O que fazer.
- a) Segundo o texto sobre a exportação de animais vivos, quantos bois morreram quando o navio afundou em Barcarena?
- b) Reproduza o trecho do texto sobre a exportação de animais vivos que começa em "O debate no" e vai até "em seu relatório.", incluindo essas palavras.
------ Texto de leitura ------
Em abril de 2023, a Justiça Federal de São Paulo deu ganho de causa ao Fórum, proibindo a exportação. Em fevereiro deste ano, no entanto, Tribunal Regional Federal da 3ª Região (TRF3) derrubou a decisão, julgando que a atividade não fere a legislação brasileira. O FNPDA está recorrendo.

O debate no Congresso

Há pelo menos dois projetos no Congresso pedindo o fim da exportação de animais vivos. O projeto de lei (PL) 3.093, de 2021, é de autoria da Comissão de Direitos Humanos do Senado. “Há constatações de superlotação, o que inflige desgaste físico e dor aos animais, e práticas de crueldade no trato em embarcações, ferindo a dignidade dos animais”, descreveu o senador Fabiano Contarato (PT-ES) em seu relatório.

Já o PL 521, de 2024, tramita na Câmara dos Deputados. “Atualmente, o transporte de animais por via marítima para exportação é uma prática que levanta sérias preocupações. O transporte inadequado, as condições insalubres e os espaços reduzidos constituem maus-tratos evidentes”, justificou o autor do projeto, deputado Célio Studart (PSD-CE).

Além do sofrimento dos animais, o relatório do senador Contarato destacou os riscos ao meio ambiente e à saúde pública. Em relação ao primeiro, citou o acidente em Barcarena, no Pará, em 2015. O navio afundou durante o embarque, matando 5 mil bois e causando um desastre ambiental na região.

Em relação aos riscos sanitários, Contarato lembrou de um caso na China. “É muito importante destacar a crise provocada pelo surto de Peste Suína Africana (PSA), que dizimou mais da metade do rebanho de suínos da China. A principal hipótese para o fenômeno foi a chegada da doença por meio da importação de animais vivos. Portanto, do ponto de vista de segurança sanitária, há mecanismos mais eficientes de continuidade de produção de proteína animal, com risco infinitamente inferiores.”

Regras deficientes

Em agosto de 2024, a jornalista e ativista de direitos dos animais Janine Koneski de Abreu entregou uma carta ao presidente Luís Inácio Lula da Silva pedindo o fim da exportação de animais vivos. Apresentou pareceres de especialistas, anexou fotos e relembrou da história do boi Elias, ocorrida em 2018.

“Não é incomum que alguns destes bois se atirem ao mar, tentando fugir da escolha feita para eles. A história do boi Elias, que se lançou ao mar da embarcação e nadou por 5 horas em São Sebastião (SP), tocou tantas pessoas em todo o país que virou um documentário, assistido por mais de 20 mil pessoas em menos de um ano”, afirmou.

O Ministério da Agricultura e Pecuária (Mapa) não deu retorno aos questionamentos feitos pela reportagem. Mas sua posição foi apresentada em resposta à carta da jornalista. A pasta defendeu a importância econômica da atividade, que movimentou R$ 20 bilhões entre 2014 e 2023. “Além dos recursos envolvidos, a atividade envolve importante rede de produtores, trabalhadores e empresários rurais.”

Salientou que a exportação de animais vivos é regulamentada pela Instrução Normativa nº 46, de 2018. Antes de serem embarcados nos navios, os animais passam por uma quarentena em Estabelecimentos Pré-Embarque (EPEs) e precisam ter um Certificado Zoossanitário Internacional (CZI).
------ Trechos do material ------
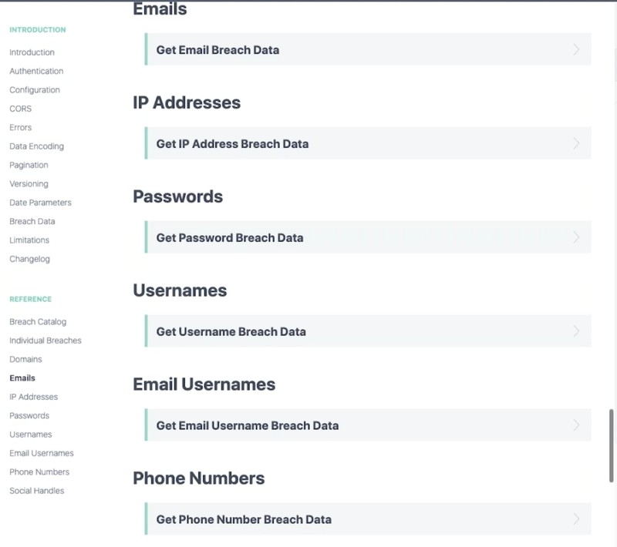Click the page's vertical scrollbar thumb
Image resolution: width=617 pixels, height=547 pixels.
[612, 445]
------
------ Trechos do material ------
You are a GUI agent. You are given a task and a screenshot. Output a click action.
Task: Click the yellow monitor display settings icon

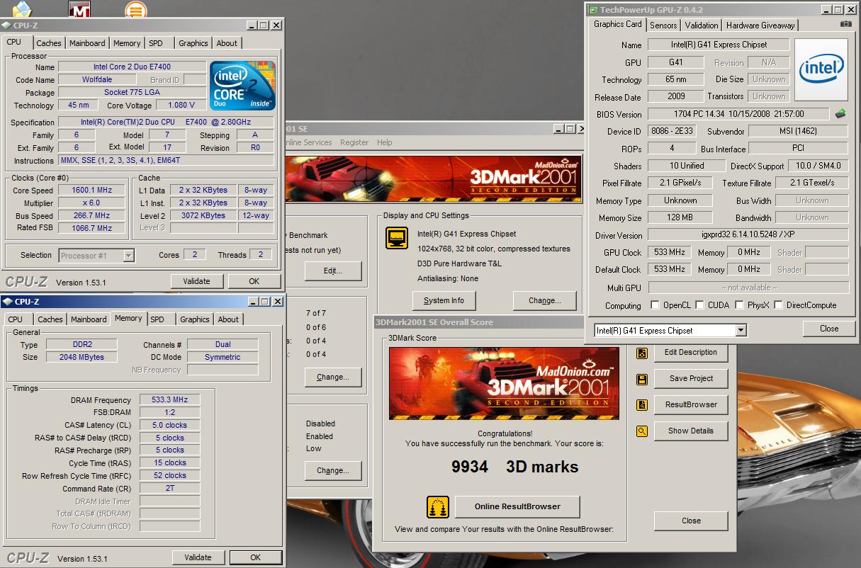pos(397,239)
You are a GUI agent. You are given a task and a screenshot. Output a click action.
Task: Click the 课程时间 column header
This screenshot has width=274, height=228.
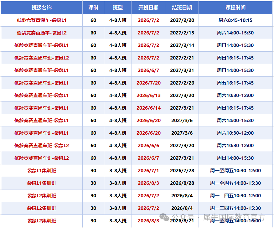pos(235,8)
------
Respostas por tarefa.
- a) 5 mil bois.

- b)
O debate no Congresso

Há pelo menos dois projetos no Congresso pedindo o fim da exportação de animais vivos. O projeto de lei (PL) 3.093, de 2021, é de autoria da Comissão de Direitos Humanos do Senado. “Há constatações de superlotação, o que inflige desgaste físico e dor aos animais, e práticas de crueldade no trato em embarcações, ferindo a dignidade dos animais”, descreveu o senador Fabiano Contarato (PT-ES) em seu relatório.